Die anderen Reihen „Possen“ und „Rom“ versammeln dagegen eher Kurzgeschichten. Sie sind für meinen Geschmack recht langatmig und haben mich deshalb nicht sonderlich angesprochen. Auch die fiktiven Interviews mit ZeitgenossInnen in der Reihe „Reder und Antwort“ von 2011 fand ich nicht überzeugend. Reder schreckt dabei auch nicht vor gelegentlichen Kalauern zurück, z. B.: „Hier werden Sie gut gebraten – Allianz.“ Dabei kann dieser Ausspruch im Hinblick auf den Klimawandel durchaus zum Nachdenken anregen.
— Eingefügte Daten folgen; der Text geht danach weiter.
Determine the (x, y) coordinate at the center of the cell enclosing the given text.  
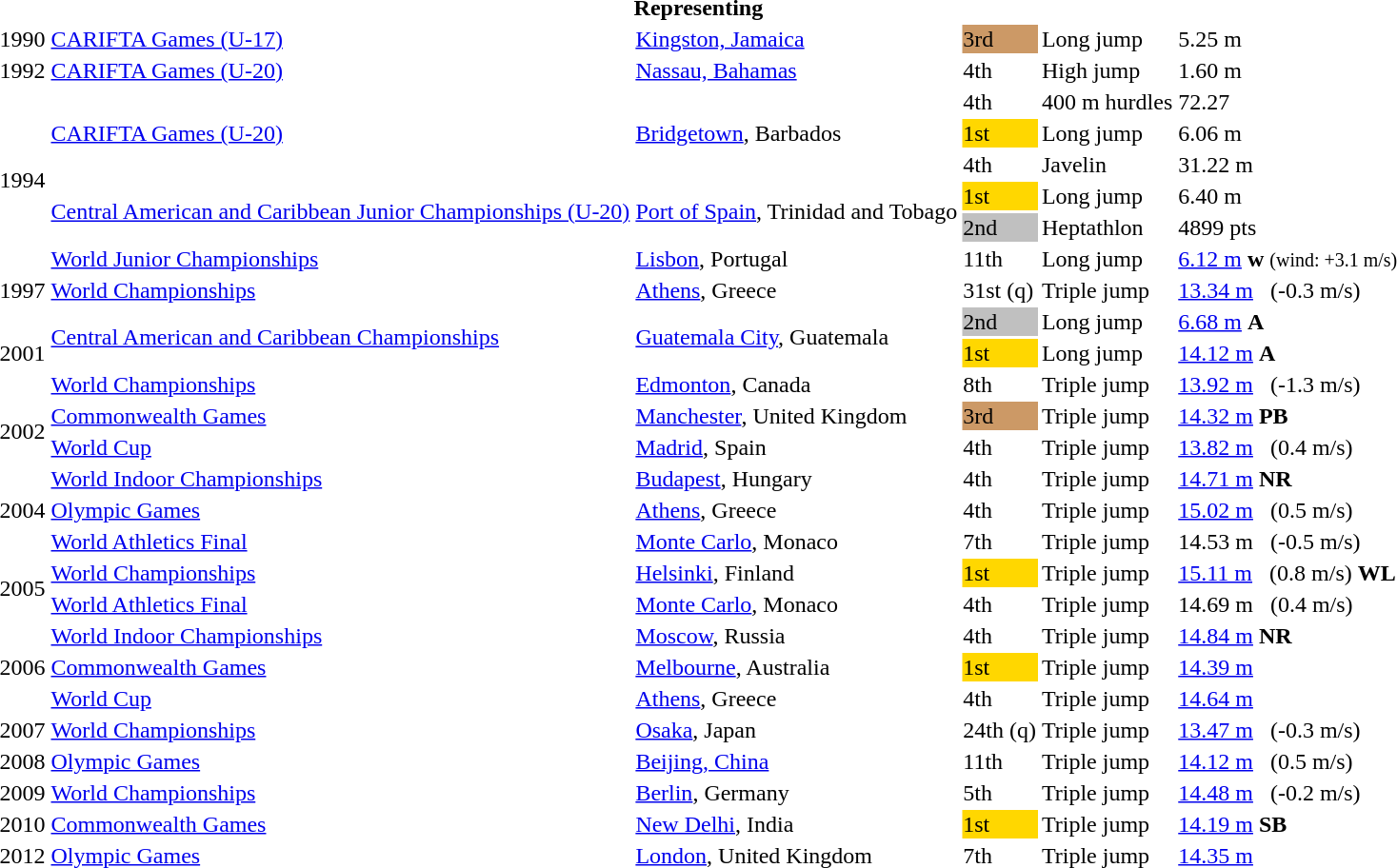
8th (1000, 385)
Heptathlon (1107, 228)
World Junior Championships (341, 259)
Guatemala City, Guatemala (796, 337)
Beijing, China (796, 762)
Javelin (1107, 165)
High jump (1107, 70)
New Delhi, India (796, 825)
Port of Spain, Trinidad and Tobago (796, 211)
Nassau, Bahamas (796, 70)
31st (q) (1000, 290)
24th (q) (1000, 730)
Berlin, Germany (796, 793)
Lisbon, Portugal (796, 259)
Kingston, Jamaica (796, 39)
Madrid, Spain (796, 448)
Central American and Caribbean Junior Championships (U-20) (341, 211)
400 m hurdles (1107, 102)
Osaka, Japan (796, 730)
Budapest, Hungary (796, 479)
Moscow, Russia (796, 636)
CARIFTA Games (U-17) (341, 39)
Helsinki, Finland (796, 573)
Manchester, United Kingdom (796, 416)
7th (1000, 542)
Central American and Caribbean Championships (341, 337)
5th (1000, 793)
Bridgetown, Barbados (796, 133)
Melbourne, Australia (796, 668)
Edmonton, Canada (796, 385)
In diesen Texten werden wichtige Themenfelder angesprochen, z. B. der Klimawandel, Flucht und Migration. Auch ist gelegentlich Kapitalismuskritik zu finden. Der Auseinandersetzung mit seinem persönlichen Umfeld und Problemen in Beziehungen widmet er ebenfalls Texte. An mehreren Stellen geht er humorvoll auf seine beiden Verleger Axel Dielmann und Traian Pop ein. Ein Kolumnenbeitrag mit dem schlichten Titel „SUV“ wurde übrigens von der Frankfurter Rundschau nicht veröffentlicht, ist aber im Buch enthalten. Folgender Satz erhellt wohl, woran es gelegen haben könnte: „Und was trotzdem zuverlässig Menschen tötet, ohne sie unverzehrbar zu beschädigen. Er fährt SUV.“ Ein nachdenklich machendes Buch.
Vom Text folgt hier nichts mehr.